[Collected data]

********************

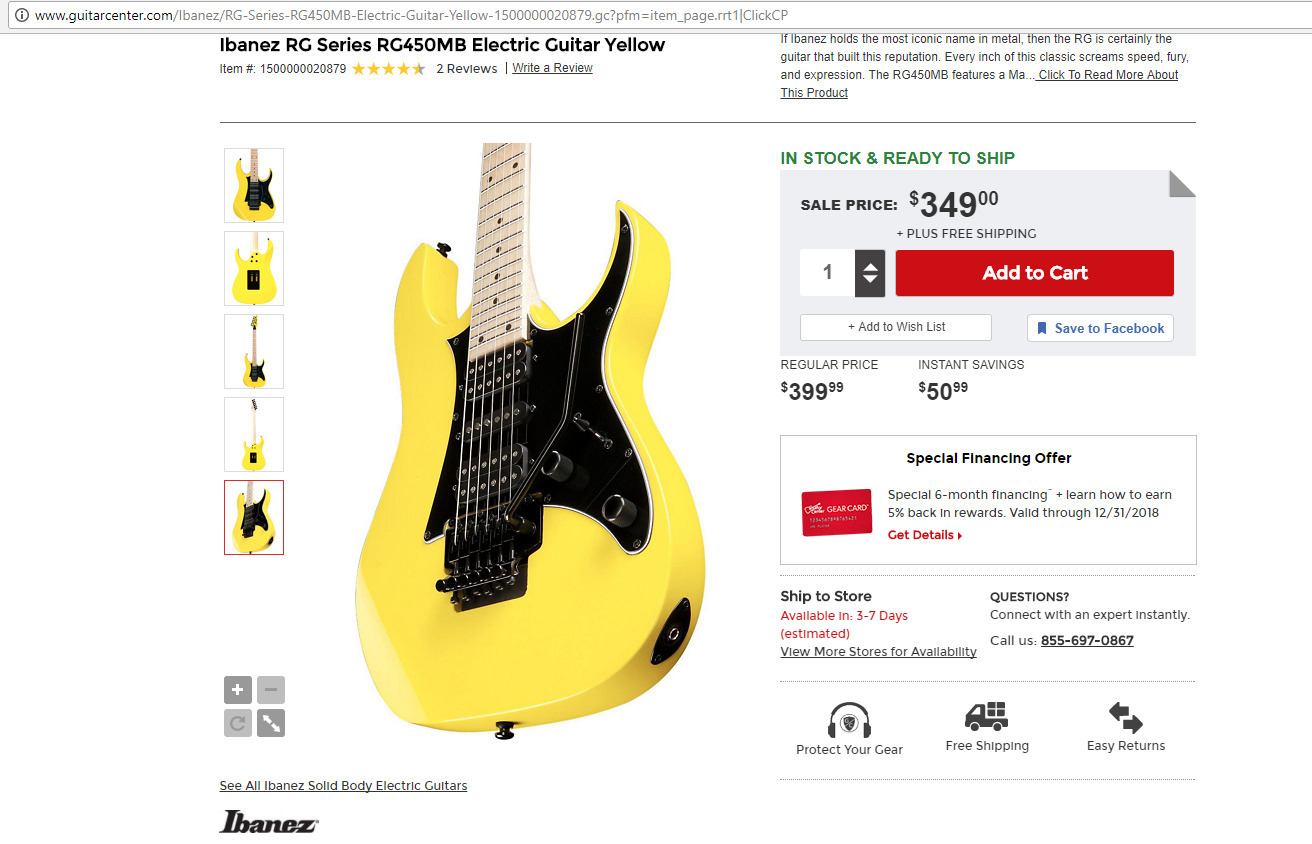Click Add to Wish List button
Image resolution: width=1312 pixels, height=844 pixels.
(896, 327)
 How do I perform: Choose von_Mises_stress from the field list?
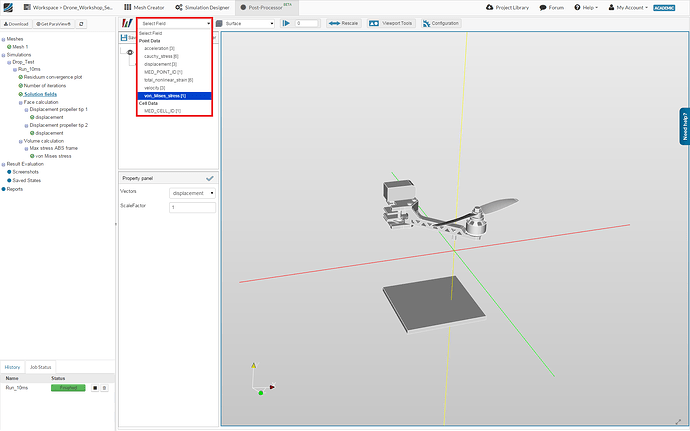pyautogui.click(x=164, y=95)
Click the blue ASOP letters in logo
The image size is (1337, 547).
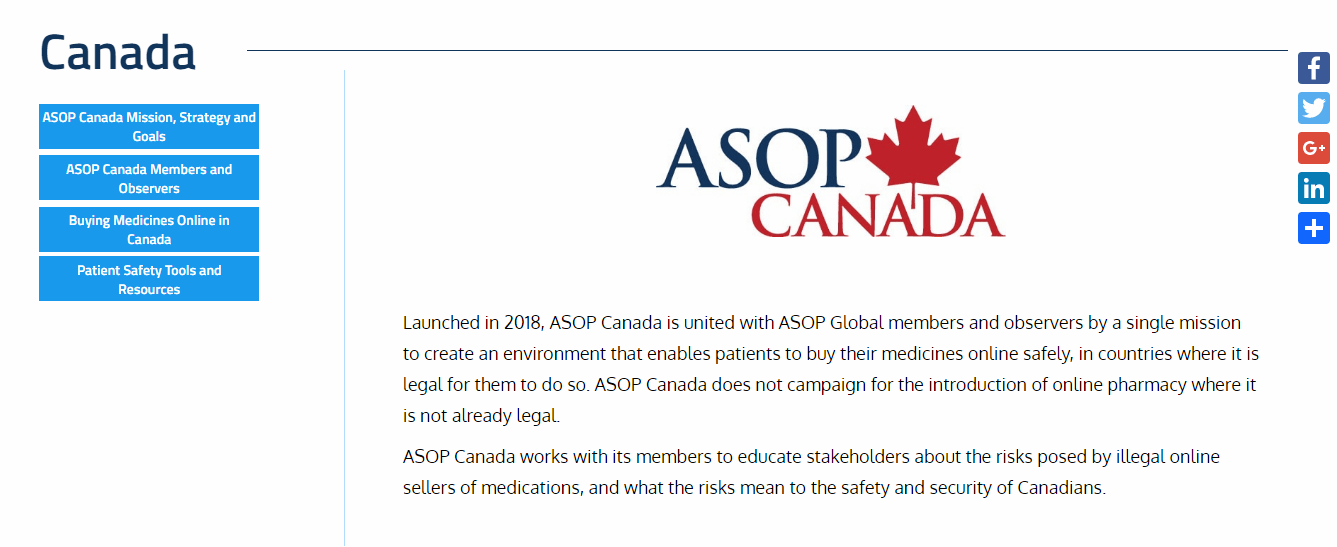[760, 160]
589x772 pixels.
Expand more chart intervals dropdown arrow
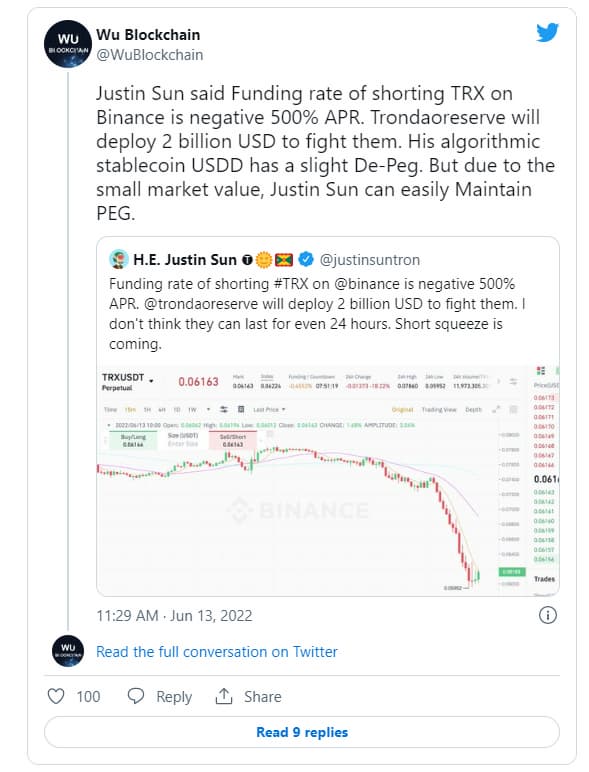208,409
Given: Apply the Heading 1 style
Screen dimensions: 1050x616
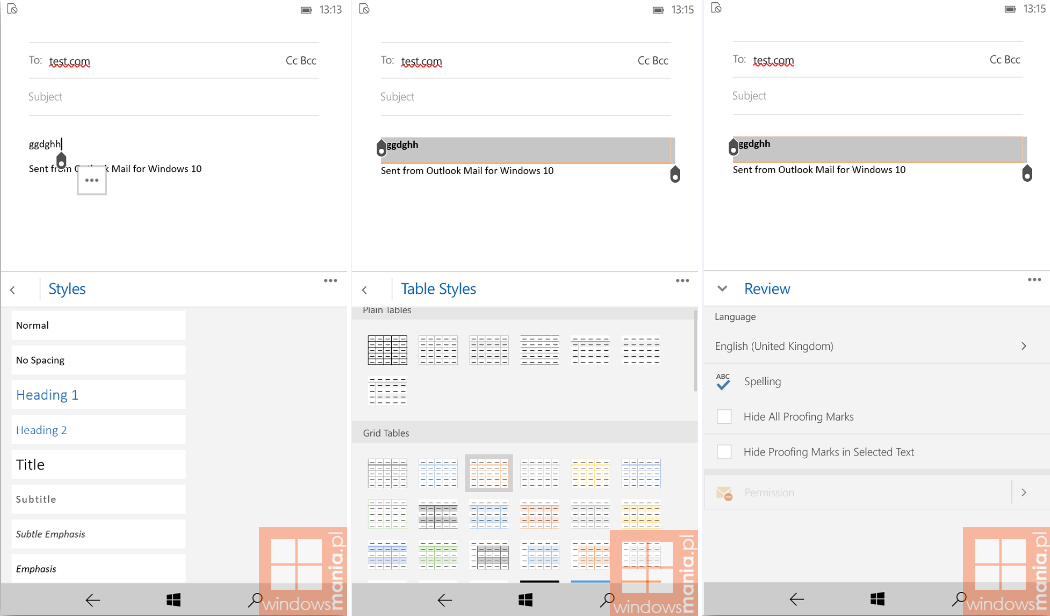Looking at the screenshot, I should [98, 395].
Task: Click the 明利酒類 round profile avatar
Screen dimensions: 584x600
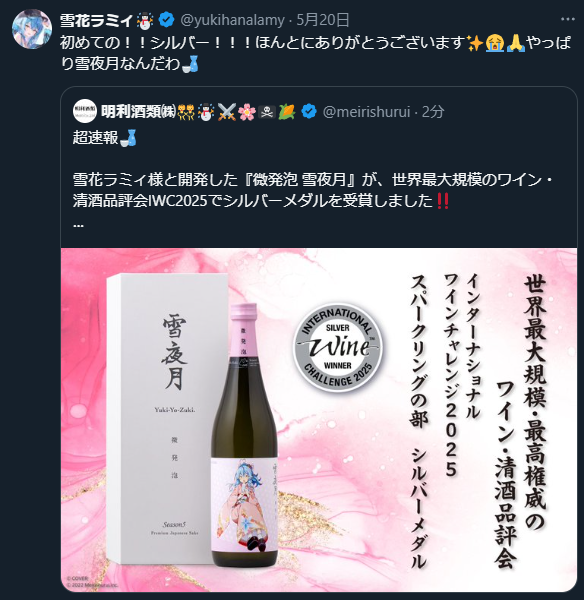Action: pos(85,111)
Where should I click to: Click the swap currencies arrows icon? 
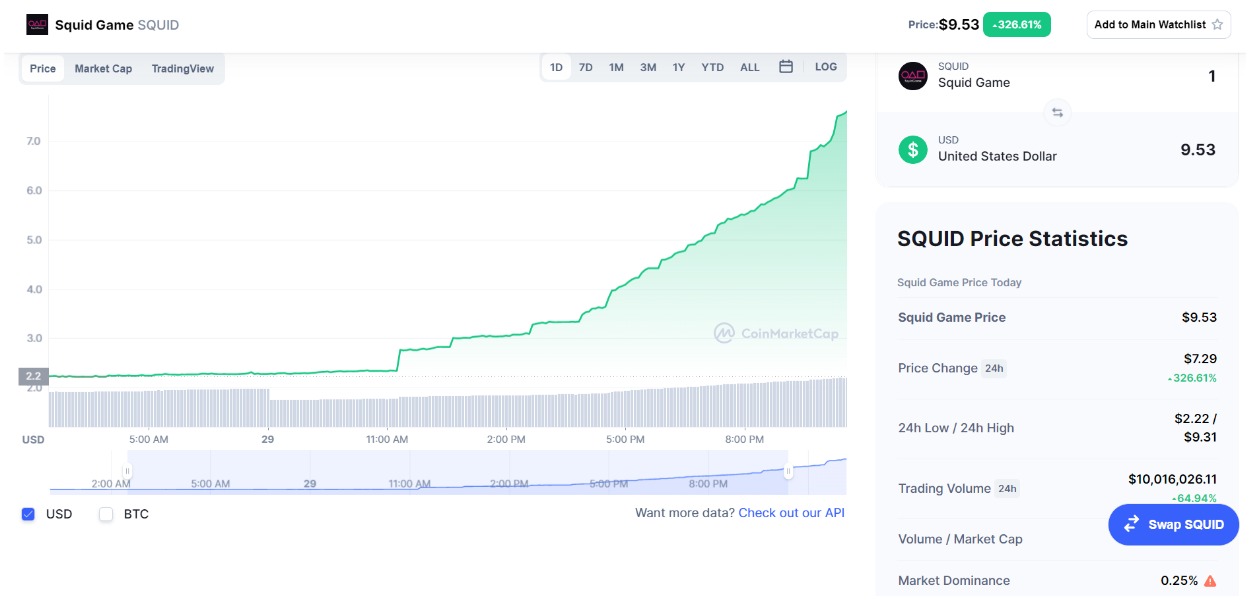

********************

__Work order__
Where the line containing "Screen dimensions: 584x600" appears, begin copying there and continue exactly through the final line of the records; both end lines belong in the copy, pictures do not.

__Answer for this exercise__
Screen dimensions: 584x600
Action: pos(85,111)
Where should I click to: Click the swap currencies arrows icon? 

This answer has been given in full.